> [DATA IN THIS EXERCISE]
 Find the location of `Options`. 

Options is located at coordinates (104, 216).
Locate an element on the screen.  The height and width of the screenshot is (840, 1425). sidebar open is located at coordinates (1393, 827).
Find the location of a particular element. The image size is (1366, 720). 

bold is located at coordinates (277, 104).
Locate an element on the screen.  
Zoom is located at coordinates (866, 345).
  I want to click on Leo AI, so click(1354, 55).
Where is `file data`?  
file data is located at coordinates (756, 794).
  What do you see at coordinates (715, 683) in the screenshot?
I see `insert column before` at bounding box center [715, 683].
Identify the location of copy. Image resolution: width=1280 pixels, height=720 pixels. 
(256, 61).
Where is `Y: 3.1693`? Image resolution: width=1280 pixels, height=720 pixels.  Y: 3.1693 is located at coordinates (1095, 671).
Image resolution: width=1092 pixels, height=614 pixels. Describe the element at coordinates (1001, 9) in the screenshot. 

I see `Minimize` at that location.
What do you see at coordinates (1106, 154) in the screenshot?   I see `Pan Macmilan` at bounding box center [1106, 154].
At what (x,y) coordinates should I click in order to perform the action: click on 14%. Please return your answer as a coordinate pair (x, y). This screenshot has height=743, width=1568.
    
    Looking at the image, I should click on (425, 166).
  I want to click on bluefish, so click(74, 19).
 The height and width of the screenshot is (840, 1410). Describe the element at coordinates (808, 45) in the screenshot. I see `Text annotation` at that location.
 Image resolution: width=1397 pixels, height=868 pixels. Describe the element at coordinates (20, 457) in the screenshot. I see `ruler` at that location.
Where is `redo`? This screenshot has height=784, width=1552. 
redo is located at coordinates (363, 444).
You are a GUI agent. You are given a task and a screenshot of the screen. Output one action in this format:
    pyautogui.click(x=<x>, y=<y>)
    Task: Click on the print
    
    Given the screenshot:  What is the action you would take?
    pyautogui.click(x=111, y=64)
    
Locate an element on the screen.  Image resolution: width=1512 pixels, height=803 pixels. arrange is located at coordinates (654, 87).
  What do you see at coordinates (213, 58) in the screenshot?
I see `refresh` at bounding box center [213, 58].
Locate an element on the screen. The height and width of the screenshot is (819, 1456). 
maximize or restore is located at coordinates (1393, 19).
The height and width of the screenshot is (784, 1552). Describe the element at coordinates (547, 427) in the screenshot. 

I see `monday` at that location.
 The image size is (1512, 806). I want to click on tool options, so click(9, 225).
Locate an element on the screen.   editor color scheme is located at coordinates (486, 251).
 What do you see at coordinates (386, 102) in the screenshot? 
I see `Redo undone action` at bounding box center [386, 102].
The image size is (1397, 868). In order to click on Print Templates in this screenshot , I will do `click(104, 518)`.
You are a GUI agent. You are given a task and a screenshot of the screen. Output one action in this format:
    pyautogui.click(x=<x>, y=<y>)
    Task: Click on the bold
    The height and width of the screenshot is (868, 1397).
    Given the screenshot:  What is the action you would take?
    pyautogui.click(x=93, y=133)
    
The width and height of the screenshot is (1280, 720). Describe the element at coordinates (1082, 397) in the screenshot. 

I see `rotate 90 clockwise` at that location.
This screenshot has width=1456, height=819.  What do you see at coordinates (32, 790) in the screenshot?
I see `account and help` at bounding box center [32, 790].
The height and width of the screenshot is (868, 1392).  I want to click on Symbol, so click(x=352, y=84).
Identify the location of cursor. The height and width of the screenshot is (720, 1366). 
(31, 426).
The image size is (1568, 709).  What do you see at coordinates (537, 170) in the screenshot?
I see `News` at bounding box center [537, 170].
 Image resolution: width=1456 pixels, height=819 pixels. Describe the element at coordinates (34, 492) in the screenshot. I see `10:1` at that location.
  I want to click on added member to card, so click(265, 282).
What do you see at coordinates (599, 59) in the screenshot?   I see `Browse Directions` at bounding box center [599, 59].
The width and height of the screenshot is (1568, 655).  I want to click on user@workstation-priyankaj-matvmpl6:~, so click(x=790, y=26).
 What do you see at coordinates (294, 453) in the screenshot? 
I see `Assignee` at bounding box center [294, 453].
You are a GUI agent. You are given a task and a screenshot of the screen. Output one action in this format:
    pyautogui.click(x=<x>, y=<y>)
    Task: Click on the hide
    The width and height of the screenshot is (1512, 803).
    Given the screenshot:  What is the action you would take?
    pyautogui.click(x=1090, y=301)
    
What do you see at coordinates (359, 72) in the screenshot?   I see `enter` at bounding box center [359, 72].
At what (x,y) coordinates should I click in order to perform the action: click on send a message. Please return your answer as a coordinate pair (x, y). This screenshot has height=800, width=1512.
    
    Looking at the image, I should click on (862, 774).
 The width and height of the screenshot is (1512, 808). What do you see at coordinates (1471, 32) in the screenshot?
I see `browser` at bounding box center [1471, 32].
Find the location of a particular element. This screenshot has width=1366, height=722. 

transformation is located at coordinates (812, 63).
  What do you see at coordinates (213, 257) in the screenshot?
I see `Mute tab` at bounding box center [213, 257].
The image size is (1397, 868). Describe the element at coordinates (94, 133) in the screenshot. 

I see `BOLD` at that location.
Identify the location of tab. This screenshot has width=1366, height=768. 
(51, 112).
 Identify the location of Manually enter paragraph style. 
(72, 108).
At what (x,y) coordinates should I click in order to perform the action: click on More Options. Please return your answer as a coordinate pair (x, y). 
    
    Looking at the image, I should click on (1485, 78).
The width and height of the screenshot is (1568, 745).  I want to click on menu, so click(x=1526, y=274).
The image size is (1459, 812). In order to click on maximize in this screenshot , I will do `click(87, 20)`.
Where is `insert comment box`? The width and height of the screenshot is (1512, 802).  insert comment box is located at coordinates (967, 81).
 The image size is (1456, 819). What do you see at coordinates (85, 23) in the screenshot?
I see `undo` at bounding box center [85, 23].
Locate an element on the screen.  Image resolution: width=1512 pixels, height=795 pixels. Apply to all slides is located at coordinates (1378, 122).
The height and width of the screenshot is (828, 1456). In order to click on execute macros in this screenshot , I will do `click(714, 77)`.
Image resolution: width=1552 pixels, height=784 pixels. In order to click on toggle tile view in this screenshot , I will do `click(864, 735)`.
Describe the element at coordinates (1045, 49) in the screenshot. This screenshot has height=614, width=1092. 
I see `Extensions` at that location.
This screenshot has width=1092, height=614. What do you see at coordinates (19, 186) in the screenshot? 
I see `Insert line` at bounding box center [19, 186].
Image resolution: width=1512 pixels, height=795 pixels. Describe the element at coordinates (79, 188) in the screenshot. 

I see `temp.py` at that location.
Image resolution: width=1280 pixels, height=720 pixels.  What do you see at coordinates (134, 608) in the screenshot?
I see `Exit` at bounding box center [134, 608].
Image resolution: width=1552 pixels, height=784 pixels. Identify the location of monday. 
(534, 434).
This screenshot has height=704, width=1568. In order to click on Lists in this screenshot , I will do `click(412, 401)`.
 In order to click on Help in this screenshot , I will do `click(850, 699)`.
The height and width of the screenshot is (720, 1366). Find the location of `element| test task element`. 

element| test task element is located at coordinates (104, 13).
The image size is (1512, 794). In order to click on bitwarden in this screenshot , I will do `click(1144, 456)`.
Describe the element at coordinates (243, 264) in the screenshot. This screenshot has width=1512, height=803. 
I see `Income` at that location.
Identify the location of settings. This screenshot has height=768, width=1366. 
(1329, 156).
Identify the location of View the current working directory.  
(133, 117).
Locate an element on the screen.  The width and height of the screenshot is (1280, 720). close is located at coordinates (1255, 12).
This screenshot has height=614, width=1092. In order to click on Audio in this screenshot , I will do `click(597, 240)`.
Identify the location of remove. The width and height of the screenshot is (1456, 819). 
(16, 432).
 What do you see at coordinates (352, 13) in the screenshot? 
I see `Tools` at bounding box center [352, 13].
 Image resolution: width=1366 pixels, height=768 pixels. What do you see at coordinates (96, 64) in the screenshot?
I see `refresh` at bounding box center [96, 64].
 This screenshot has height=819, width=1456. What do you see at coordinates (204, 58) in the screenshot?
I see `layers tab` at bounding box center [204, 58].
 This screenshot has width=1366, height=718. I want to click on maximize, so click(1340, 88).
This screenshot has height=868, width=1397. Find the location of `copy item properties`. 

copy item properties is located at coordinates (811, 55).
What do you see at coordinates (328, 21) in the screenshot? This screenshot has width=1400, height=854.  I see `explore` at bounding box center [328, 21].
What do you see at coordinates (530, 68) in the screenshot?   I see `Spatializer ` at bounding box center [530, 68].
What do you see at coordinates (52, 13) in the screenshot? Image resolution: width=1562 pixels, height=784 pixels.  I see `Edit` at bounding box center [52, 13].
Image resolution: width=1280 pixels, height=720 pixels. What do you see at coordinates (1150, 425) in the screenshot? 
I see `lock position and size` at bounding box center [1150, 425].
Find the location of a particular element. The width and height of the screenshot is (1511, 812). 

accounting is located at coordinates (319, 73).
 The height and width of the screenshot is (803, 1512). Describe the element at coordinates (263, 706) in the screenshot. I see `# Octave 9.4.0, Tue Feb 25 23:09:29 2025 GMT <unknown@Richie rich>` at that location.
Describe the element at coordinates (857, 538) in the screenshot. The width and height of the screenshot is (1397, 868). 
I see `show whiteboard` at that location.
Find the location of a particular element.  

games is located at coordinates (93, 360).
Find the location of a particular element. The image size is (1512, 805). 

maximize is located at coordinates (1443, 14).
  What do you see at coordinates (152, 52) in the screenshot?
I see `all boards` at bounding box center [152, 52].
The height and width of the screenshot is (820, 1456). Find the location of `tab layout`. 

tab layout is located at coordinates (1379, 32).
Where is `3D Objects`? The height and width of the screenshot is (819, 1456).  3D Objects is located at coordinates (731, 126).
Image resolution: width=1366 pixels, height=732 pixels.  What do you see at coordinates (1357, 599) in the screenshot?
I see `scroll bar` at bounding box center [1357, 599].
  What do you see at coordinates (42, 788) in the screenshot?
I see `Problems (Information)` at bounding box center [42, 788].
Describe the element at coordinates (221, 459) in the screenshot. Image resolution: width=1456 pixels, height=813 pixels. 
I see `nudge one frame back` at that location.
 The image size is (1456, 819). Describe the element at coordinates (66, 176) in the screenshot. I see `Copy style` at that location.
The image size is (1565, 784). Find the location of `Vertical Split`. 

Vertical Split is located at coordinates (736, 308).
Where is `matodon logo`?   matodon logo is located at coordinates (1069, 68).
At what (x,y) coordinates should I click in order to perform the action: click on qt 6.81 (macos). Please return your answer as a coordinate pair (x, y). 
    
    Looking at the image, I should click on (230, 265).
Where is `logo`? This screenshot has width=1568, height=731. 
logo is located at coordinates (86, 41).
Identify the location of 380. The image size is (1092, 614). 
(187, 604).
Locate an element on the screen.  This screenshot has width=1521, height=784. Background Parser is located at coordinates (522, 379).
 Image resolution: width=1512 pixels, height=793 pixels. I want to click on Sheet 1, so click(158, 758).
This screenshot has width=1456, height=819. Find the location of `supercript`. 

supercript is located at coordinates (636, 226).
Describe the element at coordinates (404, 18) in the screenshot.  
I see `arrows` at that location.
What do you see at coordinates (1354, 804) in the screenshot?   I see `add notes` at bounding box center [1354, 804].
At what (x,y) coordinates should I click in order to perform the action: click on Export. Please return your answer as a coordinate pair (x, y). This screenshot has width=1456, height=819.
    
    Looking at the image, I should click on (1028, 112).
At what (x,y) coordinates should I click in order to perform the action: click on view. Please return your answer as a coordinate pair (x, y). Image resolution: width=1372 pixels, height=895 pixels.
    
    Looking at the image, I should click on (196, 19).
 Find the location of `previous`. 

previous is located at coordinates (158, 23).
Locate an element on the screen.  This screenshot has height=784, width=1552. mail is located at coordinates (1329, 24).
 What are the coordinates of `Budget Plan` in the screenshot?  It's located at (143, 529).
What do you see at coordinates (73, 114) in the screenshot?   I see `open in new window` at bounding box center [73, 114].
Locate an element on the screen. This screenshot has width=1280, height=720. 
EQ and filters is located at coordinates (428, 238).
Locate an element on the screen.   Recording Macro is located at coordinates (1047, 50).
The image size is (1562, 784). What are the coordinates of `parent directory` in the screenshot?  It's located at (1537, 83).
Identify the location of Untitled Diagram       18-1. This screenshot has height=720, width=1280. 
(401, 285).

> [AIM OF THE EXERCISE] Can you recast the entries, starting with the line containing "The image size is (1562, 784)." and going on through the last entry, as a two-column CSV with the header request,response? Use one row per entry, put each field in double quotes, and turn any line breaks inside a field into spaces.

> [ANSWER TO THE PROBLEM]
request,response
"The image size is (1562, 784). What are the coordinates of `parent directory` in the screenshot?","It's located at (1537, 83)."
"Identify the location of Untitled Diagram       18-1. This screenshot has height=720, width=1280.","(401, 285)."